Название: Blood on the Tongue
Автор: Stephen Booth
Издательство: HarperCollins
Жанр: Полицейские детективы
isbn: 9780007372874
isbn:
Ben Cooper and Gavin Murfin sat in Cooper’s Toyota to wait for the vehicle recovery team to arrive. It was cold, and it was starting to get dark already. Cooper kept the engine running so that they could have the heater on, and wondered what he could do with his time while he waited. He looked at Murfin, but as soon as he’d felt the warmth from the heater, Murfin had put his head back on his seat and closed his eyes. His mouth hung open slightly. Not much hope of conversation, then.
Cooper tried the radio. There was a sociological discussion programme on Radio Four, a phone-in on Radio Sheffield, and pop hits of the 1980s on Peak 107. He poked around among his cassettes and found nothing he hadn’t listened to already in the last few days. Then he remembered the books he had bought from Lawrence Daley, which were still somewhere deep in his poacher’s pocket.

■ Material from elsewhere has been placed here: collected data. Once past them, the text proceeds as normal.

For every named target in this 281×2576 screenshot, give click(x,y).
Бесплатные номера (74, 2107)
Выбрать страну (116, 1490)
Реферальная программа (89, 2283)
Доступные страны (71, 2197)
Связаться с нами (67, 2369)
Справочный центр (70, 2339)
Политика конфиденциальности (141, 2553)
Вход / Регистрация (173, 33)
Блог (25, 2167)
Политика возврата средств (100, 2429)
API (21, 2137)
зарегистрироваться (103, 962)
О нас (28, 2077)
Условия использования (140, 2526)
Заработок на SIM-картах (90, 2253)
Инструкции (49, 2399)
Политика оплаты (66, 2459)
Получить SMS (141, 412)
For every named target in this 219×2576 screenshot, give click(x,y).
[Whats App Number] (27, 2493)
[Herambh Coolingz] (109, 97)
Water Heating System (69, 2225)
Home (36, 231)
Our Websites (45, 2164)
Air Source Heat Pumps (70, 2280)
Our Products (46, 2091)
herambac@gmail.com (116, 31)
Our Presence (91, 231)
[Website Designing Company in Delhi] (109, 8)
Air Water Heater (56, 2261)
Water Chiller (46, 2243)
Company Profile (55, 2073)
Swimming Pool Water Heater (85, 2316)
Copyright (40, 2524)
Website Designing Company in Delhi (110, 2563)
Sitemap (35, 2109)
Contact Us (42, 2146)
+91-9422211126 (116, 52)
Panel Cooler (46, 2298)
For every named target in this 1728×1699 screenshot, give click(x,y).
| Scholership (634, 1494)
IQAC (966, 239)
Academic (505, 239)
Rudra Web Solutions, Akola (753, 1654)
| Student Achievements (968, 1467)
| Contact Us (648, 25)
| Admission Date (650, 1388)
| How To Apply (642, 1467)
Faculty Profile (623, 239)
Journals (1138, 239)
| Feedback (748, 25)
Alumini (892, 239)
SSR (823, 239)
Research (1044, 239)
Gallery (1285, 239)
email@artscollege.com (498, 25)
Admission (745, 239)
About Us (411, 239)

He switched on the courtesy light and flicked through the contents pages of the two books. He quickly found the chapter about the crash of Lancaster SU-V, Sugar Uncle Victor. It was one of many aircraft that had fallen victim to primitive navigation equipment and treacherous weather conditions over the Peak District. Some of them were aircraft the Germans hadn’t been able to shoot down, but which the hills of the Dark Peak had claimed.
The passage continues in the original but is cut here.